Data supplied:

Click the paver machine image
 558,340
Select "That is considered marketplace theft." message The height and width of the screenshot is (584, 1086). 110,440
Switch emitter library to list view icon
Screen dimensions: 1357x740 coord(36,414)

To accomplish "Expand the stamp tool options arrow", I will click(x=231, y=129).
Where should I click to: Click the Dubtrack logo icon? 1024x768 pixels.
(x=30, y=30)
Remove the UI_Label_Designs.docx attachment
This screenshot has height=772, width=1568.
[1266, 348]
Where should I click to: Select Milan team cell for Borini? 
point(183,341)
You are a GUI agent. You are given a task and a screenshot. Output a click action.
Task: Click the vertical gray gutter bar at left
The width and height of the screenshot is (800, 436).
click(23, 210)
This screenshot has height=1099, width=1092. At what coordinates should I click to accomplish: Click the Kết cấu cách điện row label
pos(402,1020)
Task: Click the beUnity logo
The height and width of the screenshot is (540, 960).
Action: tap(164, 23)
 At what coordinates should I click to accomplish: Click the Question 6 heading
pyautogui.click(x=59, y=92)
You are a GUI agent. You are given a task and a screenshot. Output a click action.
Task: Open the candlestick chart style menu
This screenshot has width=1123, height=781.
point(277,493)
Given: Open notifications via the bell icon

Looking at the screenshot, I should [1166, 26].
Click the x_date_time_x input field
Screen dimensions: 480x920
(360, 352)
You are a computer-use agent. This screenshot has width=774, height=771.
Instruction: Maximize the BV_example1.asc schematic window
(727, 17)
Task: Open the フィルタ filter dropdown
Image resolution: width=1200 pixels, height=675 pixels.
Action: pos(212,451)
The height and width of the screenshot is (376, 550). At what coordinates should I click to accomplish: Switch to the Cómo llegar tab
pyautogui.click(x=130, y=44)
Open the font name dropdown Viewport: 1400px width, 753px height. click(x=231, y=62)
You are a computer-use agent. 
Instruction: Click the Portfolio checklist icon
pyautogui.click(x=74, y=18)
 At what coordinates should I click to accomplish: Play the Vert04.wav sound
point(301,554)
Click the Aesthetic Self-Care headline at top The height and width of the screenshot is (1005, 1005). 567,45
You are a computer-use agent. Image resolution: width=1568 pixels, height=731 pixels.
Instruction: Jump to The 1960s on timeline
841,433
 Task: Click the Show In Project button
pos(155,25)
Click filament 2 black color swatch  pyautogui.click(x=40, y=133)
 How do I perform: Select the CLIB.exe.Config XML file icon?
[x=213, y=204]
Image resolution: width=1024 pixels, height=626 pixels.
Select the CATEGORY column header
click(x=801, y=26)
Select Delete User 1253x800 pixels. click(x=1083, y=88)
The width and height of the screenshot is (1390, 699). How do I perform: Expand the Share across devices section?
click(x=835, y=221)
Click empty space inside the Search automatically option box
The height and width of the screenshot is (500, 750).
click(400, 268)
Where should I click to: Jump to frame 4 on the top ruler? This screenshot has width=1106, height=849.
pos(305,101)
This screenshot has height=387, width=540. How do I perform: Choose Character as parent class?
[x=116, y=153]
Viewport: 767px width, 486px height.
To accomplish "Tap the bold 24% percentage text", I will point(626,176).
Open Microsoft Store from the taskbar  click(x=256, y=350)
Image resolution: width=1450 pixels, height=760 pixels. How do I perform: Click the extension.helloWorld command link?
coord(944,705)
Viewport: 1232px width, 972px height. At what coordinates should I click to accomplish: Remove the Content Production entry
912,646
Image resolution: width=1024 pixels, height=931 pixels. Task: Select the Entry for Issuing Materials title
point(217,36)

Prompt: Go through the material and report each line that holds the string "computer".

Answer to this exercise:
You are a computer-use agent. This screenshot has width=774, height=771.
You are a computer-use agent. 
You are a computer-use agent. Image resolution: width=1568 pixels, height=731 pixels.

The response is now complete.